The constitutional amendments commonly known as the Bill of Rights are products of American history, being added to the nation’s chief governing document over time to address specific issues of great social and political importance.

The Fourth Amendment is a core example of that, being drafted to address concerns regarding authorities’ searches of citizens’ private papers and effects, both inside and outside their domiciles. A special concern was with the so-called “general warrant,” which investigators could use to conduct searches and seizures of evidence without probable cause to investigate specific criminal activity alleged to have occurred.

In response to that, the Fourth Amendment requires a warrant based on probable cause that sets forth with requisite specificity the evidence sought to be examined and potentially seized. The warrant requirement, incumbent upon criminal authorities in all but a few limited situations, is a bedrock principle in the realm of criminal defense.

Justifiably, courts vigorously enforce the amendment’s mandate when they view it as being violated by investigators, as was revealed recently in an appellate ruling issued by one of the nation’s federal circuit courts.

In that case, which has broad applicability in North Carolina and nationally, investigators seized computer evidence from an accountant. Although select computer files were not relevant to their case (that is, not responsive to the warrant secured), those files were never purged. In fact, they were simply held onto by examiners for a several-year period and then handed over to the IRS in another investigation.
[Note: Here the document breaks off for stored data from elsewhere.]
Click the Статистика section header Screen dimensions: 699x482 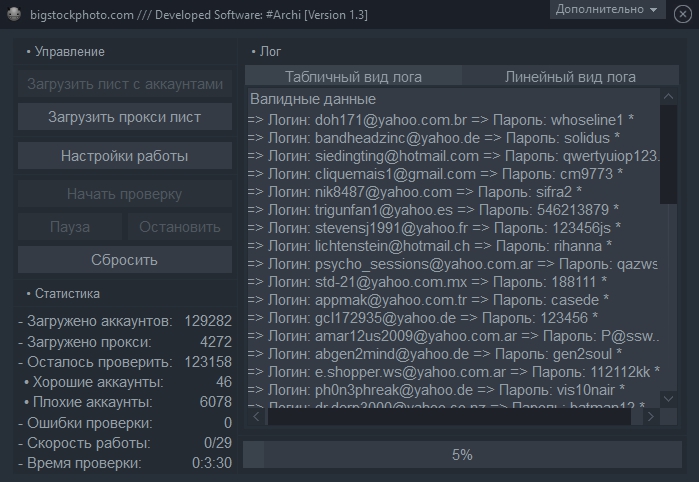67,294
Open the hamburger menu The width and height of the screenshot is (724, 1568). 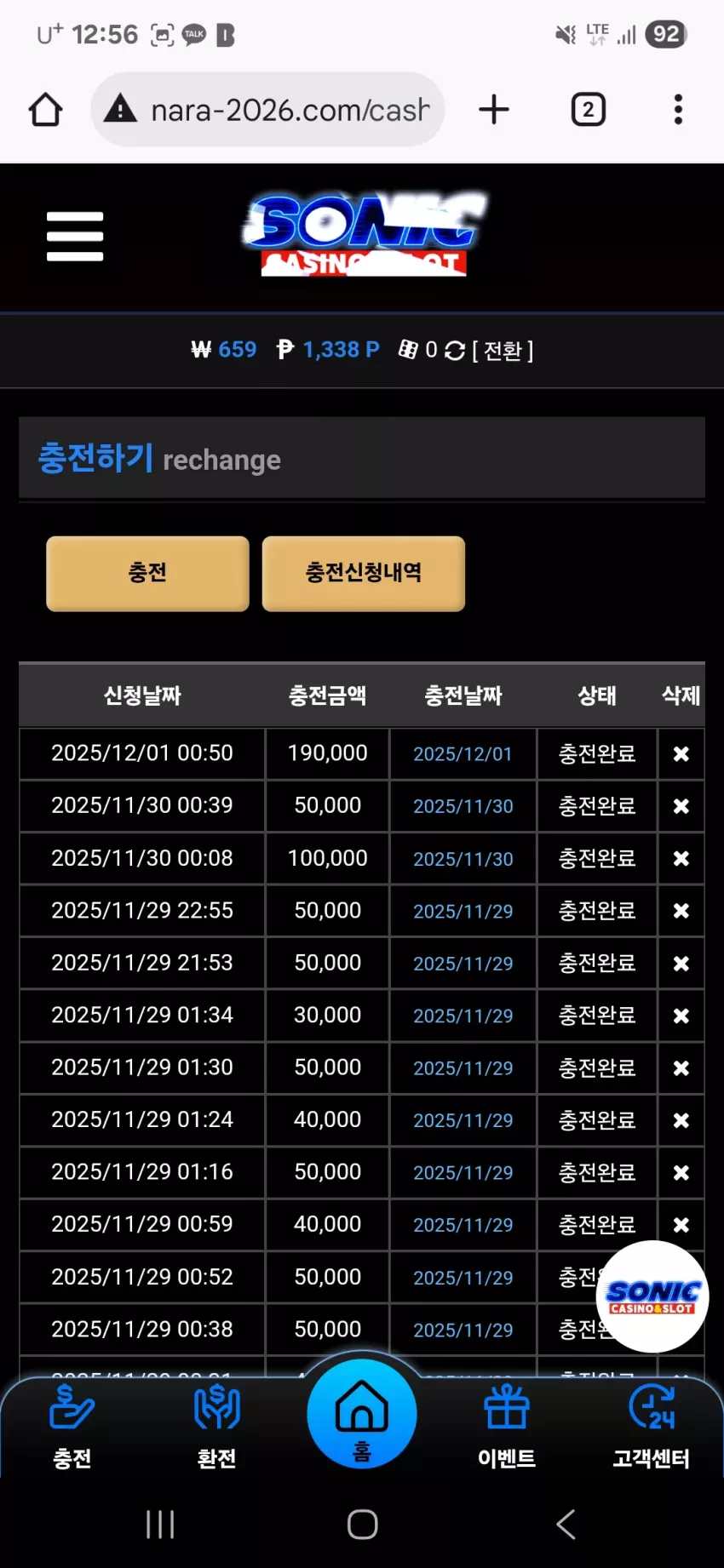coord(75,236)
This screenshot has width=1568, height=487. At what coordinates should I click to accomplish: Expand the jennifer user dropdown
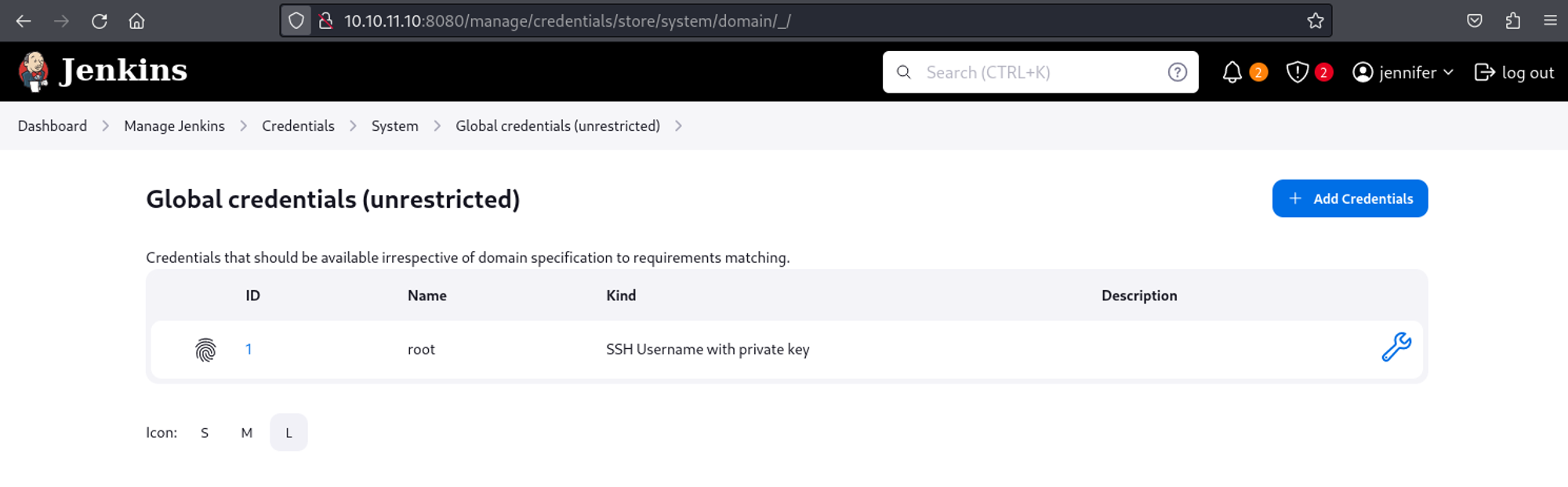(1447, 72)
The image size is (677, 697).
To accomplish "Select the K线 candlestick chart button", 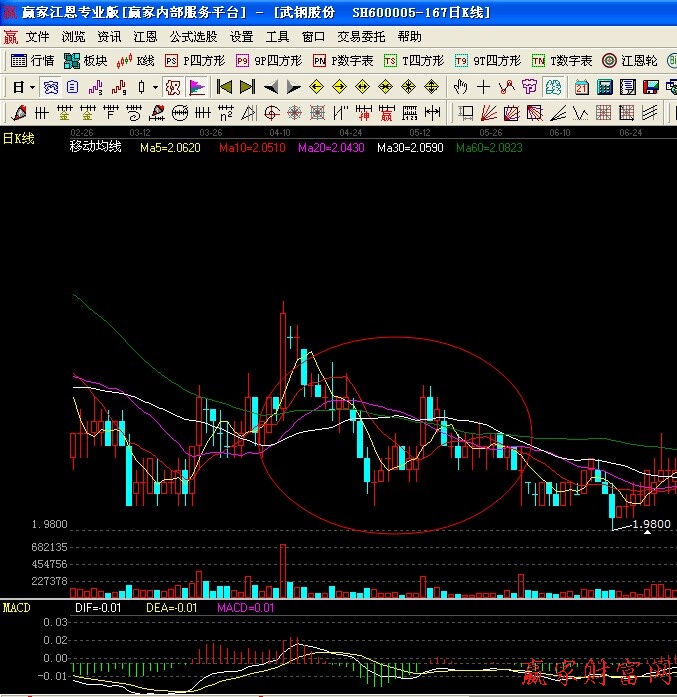I will tap(136, 61).
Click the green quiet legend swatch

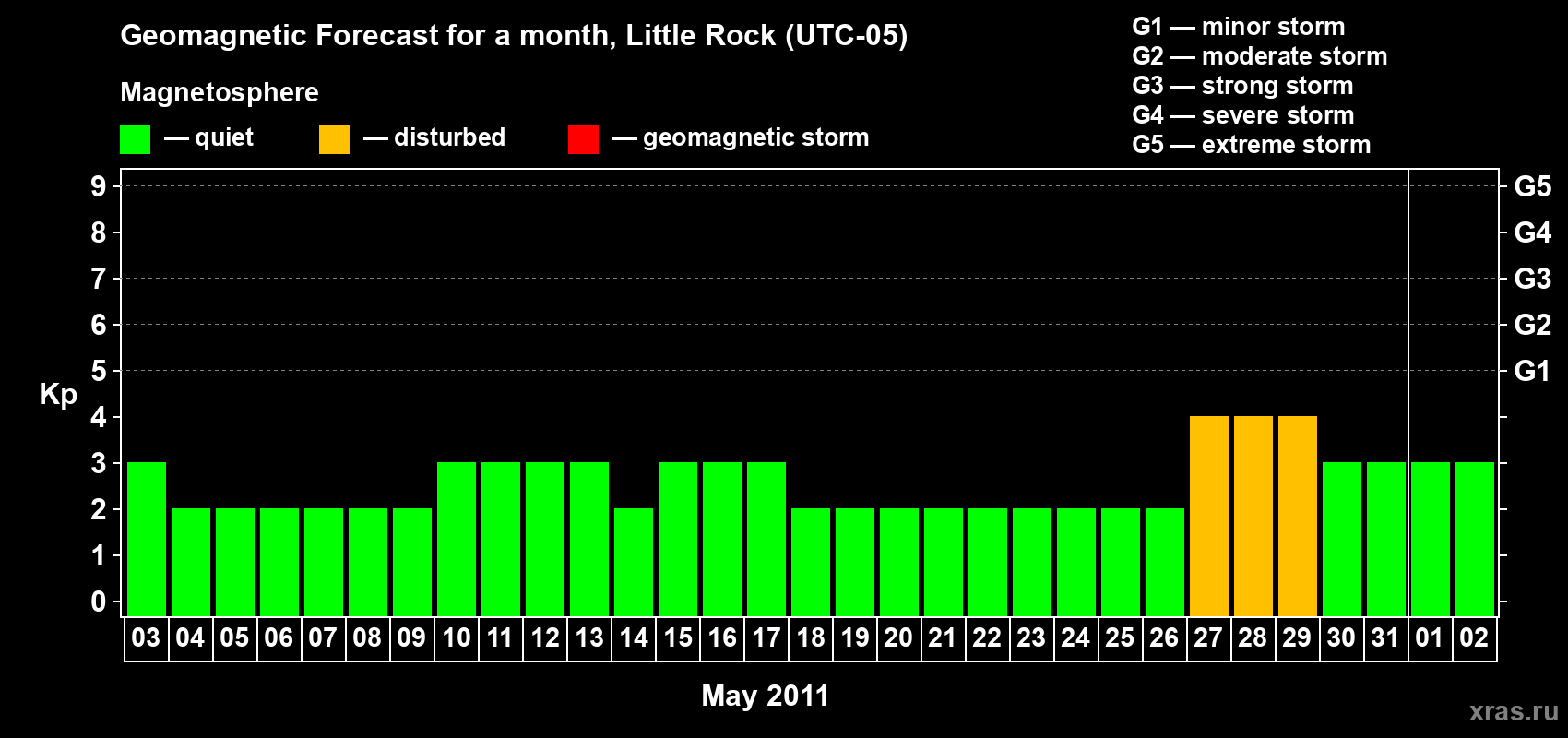pos(135,139)
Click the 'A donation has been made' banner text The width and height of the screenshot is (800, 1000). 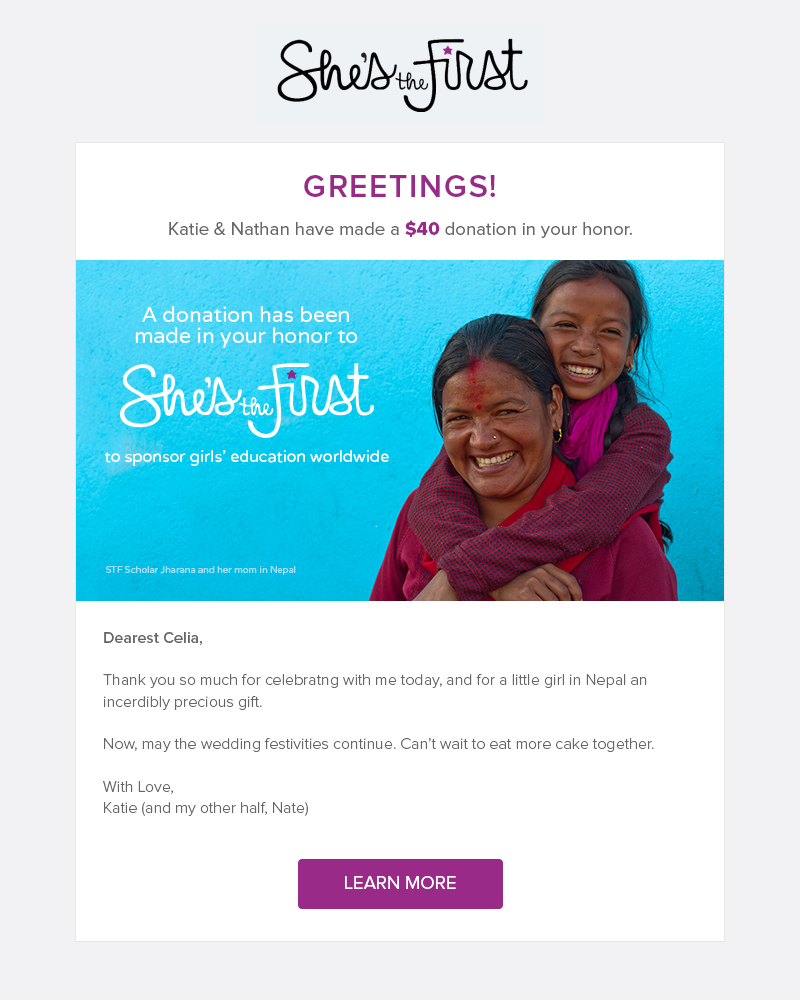coord(246,326)
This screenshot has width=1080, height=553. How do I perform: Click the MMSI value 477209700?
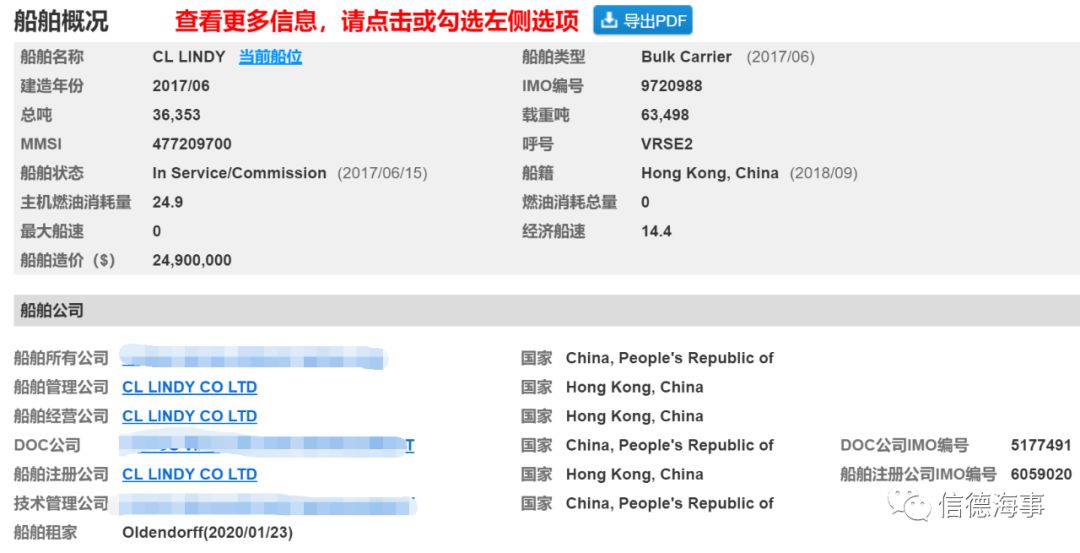click(x=192, y=144)
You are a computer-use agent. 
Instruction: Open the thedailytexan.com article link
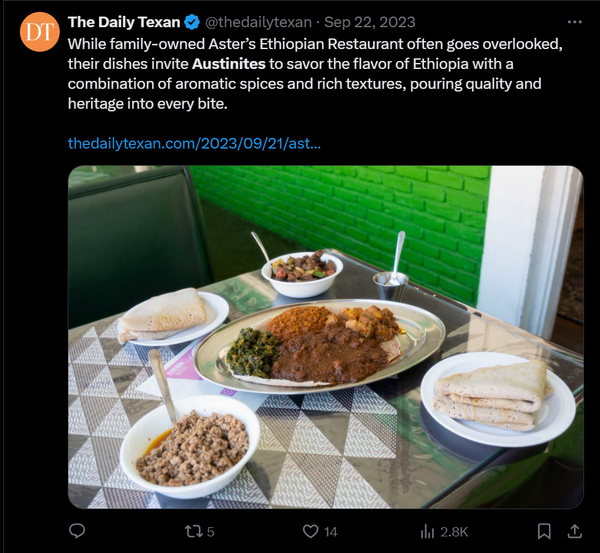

The unpurged files turned out to be relevant in that subsequent matter, playing a central role in the accountant’s criminal conviction on tax evasion.

The appellate court vacated the conviction, citing disapproval of the government’s long-term retention of documents found to be non-responsive and its subsequent invitation to the IRS to join an after-the-fact investigation on another matter. The documents that were irrelevant in the initial case should have been purged and unavailable for scrutiny in the second examination years later.

A contrary result, noted the court, would enable the government to simply “seize and retain non-responsive electronic documents indefinitely,” using them later at its leisure when probable cause was developed in another matter.

The appellate tribunal ruled such conduct to be constitutionally impermissible as an unreasonable seizure under the Fourth Amendment.